I Vote NO to a Protest Vote

I Vote NO to a Protest Vote November 3, 2016

I have heard a lot of talk this year about protest votes. For the purpose of this article, a protest vote is the act of casting your ballot in opposition to the establishment. In this year’s election, that would mean voting for one of the two minor party candidates, Libertarian Gary Johnson or the Green Party’s Jill Stein. Or it could mean voting for political outsider, Donald Trump. Let’s face it, people are fed up with party politics as usual. I get it. I also get this; casting a vote for either Johnson or Stein, while it might feel good, is casting a losing vote and there is no way around that.
So if you want your vote to go toward someone who may win, you are left with two choices. I only know a handful of people who are excited to vote for either Clinton or Trump. I know a lot more who are voting against Clinton or Trump. I’ll bet you are one of the latter, as am I.

For a long time, I wavered back and forth between my options. I looked hard at both 3rd party candidates, but neither of them excited me enough to win my protest vote. In the end, I came to the conclusion that this election is too important to cast a vote that won’t go to a potential winner. So that left two rather unappealing options.

Do I act on my impulse to use my vote to protest against the establishment? In that case, I’d be in the camp with many people I know, including some pretty close friends and family.

What about the issues? Truthfully, I don’t agree with either candidate enough on issues to sway me to vote for them so, again, it comes down to voting against someone.
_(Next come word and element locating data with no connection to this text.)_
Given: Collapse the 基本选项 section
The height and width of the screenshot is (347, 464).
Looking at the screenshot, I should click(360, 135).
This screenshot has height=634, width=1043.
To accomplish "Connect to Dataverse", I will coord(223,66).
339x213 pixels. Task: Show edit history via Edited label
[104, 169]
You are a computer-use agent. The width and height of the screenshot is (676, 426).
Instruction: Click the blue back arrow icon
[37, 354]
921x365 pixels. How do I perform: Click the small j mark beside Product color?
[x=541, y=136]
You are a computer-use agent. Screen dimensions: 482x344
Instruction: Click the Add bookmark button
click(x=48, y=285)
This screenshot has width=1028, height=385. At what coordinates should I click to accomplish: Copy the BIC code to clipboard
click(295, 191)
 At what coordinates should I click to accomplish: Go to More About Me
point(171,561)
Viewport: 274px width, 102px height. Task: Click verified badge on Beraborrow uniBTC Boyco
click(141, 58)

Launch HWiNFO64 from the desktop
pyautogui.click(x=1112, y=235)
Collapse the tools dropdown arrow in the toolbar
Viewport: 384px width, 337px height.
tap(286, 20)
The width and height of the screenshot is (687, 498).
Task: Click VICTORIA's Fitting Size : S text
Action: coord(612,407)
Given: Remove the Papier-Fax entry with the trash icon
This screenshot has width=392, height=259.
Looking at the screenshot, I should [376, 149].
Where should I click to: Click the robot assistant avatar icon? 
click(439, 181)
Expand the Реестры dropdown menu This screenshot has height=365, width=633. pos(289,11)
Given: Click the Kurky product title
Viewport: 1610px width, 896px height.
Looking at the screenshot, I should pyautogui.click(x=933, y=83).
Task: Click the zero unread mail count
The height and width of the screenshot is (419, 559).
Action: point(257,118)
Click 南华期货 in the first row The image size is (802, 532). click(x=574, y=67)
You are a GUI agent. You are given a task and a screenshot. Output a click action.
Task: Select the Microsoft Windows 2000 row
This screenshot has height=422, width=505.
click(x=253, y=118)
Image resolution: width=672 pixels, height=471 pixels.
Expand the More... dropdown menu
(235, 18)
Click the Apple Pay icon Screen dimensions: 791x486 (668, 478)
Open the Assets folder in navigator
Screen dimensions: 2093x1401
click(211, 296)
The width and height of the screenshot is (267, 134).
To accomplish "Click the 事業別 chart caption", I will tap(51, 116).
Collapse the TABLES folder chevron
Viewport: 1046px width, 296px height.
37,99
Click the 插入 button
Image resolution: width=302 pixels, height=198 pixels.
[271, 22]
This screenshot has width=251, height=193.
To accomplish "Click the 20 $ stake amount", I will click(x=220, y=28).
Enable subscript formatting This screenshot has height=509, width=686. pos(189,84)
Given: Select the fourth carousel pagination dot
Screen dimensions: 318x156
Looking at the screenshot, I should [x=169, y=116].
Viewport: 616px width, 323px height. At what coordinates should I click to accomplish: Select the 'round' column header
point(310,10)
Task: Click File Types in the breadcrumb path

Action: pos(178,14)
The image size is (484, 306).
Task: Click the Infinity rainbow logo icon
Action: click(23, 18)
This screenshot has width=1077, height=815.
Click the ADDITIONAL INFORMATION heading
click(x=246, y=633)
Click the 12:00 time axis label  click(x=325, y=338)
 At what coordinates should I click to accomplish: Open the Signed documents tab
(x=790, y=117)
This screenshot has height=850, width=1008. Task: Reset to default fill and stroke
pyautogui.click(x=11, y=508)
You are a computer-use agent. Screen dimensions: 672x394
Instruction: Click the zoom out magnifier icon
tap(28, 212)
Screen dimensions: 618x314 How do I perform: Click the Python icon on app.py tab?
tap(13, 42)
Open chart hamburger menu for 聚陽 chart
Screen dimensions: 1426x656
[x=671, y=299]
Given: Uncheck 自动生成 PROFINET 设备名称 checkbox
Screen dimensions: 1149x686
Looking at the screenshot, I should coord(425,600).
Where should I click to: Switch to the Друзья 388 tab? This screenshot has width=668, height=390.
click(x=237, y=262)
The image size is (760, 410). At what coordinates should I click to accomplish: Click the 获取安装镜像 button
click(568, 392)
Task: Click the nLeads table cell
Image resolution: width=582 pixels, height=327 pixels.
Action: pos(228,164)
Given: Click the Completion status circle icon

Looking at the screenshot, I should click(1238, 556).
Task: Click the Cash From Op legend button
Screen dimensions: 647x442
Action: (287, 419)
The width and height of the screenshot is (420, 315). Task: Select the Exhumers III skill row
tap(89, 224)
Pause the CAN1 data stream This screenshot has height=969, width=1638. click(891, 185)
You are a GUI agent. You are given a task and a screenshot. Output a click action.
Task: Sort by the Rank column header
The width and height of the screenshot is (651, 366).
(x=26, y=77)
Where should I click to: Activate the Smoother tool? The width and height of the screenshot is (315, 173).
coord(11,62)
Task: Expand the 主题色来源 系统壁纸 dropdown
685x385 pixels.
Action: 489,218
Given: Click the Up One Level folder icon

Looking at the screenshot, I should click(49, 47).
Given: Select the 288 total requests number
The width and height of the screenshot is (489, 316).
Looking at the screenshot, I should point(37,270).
Here is the step in my decision making process where things begin to become more clear. When you really examine the impact of a president, you begin to realize that the actual control they have over day to day issues is pretty limited when push comes to shove. The part of the job description of president that comes into play more than any other is that of diplomat. The president is the official face of our nation to the world. In that role, the president stands to do the most direct good or harm on any given day. When I picture the two major party candidates in their potential presidential role as a diplomat in a volatile world, my choice becomes less muddy and, suddenly, I become more comfortable with that establishment choice while the other makes me shudder with dread.

I grew up in the 1980s during the Cold War. When I was a teen, we lived under a cloud of constant fear of impending nuclear war. The movie The Day After, about a nuclear holocaust, was required viewing for us in school when it aired on television in November, 1983. The next day at school we discussed the movie in class. Our discussions felt less hypothetical than preparatory. Those were scary times. My daughter is growing up in a time when terrorism is a real fear, but that always feels more like isolated events as opposed to the potential global devastation we feared when I was her age. The last thing I want is an emotionally unstable person who has shown a repeated propensity to act irrationally in the face of criticism to have access to the nuclear codes.

Before pulling any lever on election day, I must ask myself which candidate is least likely to touch off a potentially cataclysmic international incident. The answer to that question seems fairly clear to me.

So, for now, “I’m with Her.” But the moment I pull the lever I will begin praying that, in the next four years, we will find some candidates I can be excited about in the next election.

I’d love to feel better about my vote by using it as a protest statement, but I owe it to my daughter and her generation to be more careful than that. I’m a parent, I haven’t the luxury of a protest vote.